Disagreements over the version used would add another dimension to the inevitable struggles with non-Christians over whether to post the Commandments at all.

One could make the argument that those who object to the Ten Commandments being in their school could just look the other way as they pass by the display. That argument is a strike against the legislation, though, because the effectiveness of the measure rests on the Commandments being noticed.

The reason posting the Ten Commandments was proposed was because legislators hoped that seeing the words "thou shalt not kill" often enough would convince potential young killers to leave their guns at home. But those four words derive all of their authority from God. For those who do not believe in the Judeo-Christian God, the Ten Commandments are just recommendations.

Members of other religions have similar moral injunctions in their traditions and many non-religious people follow a comparable code out of decency and common sense. But the immoral atheists that the legislation hopes to target have no reason to fear divine retribution If they don't respect the authority of a judicial system that has a 200 year history of punishing murderers, why should they respect the authority of an invisible being whom they don't believe exists?

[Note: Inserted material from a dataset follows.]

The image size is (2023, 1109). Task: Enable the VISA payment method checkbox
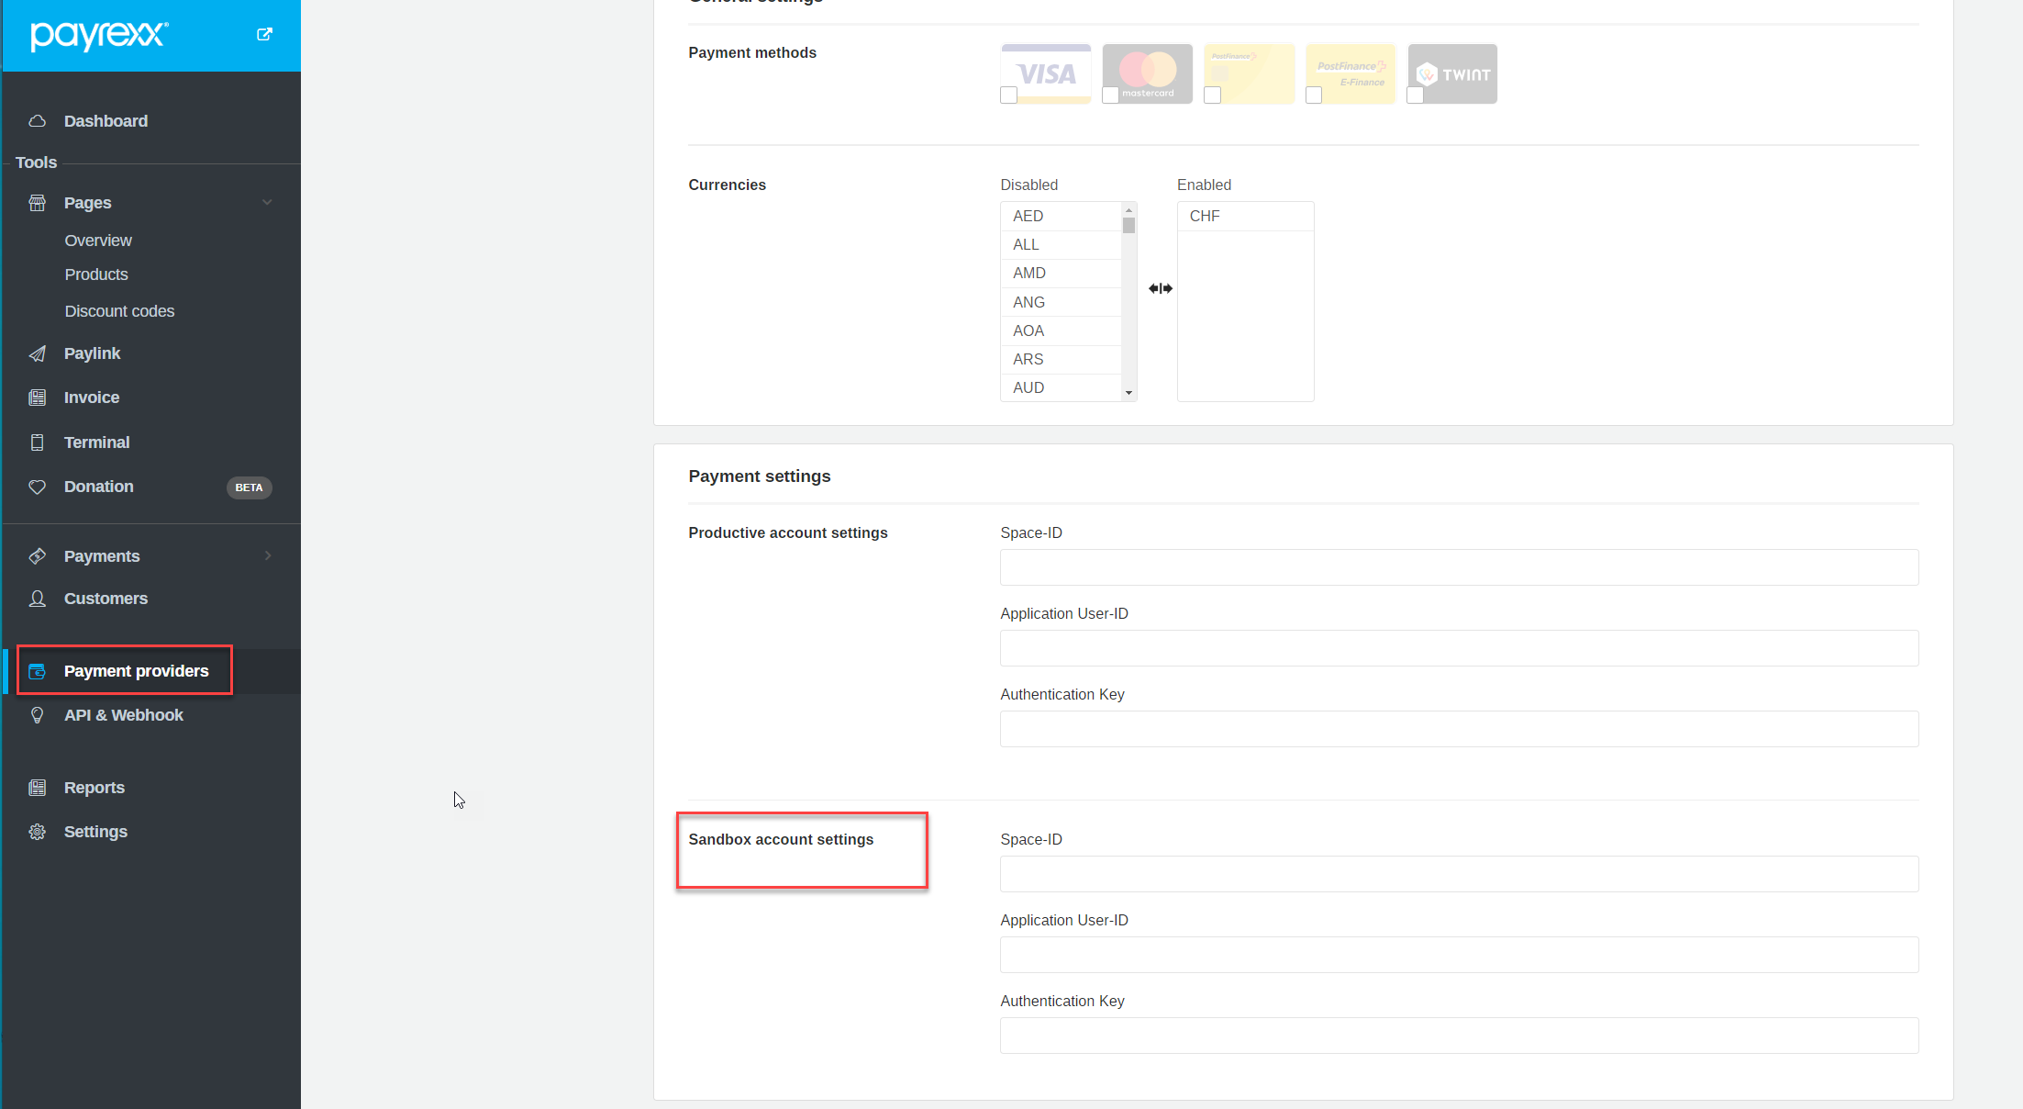1009,95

Supporters of posting the Ten Commandments are looking for a quick fix for what should be a long journey of personal development. They hope that posting the Ten Commandments will help to return America to an idyllic time when Christianity ruled and, consequently, morals were strong. But seeing a list of rules on a wall is not going to instill a deep and meaningful religious faith in anyone, especially in this modern scientific age.

A deep long-term commitment to an ethical system (be it religious or humanist) is what makes a person highly moral. Simply looking at the Ten Commandments does not. Having the Commandments in schools will only spark divisive quarrels over their constitutionality. I doubt such fighting was what God had in mind when He spoke to Moses.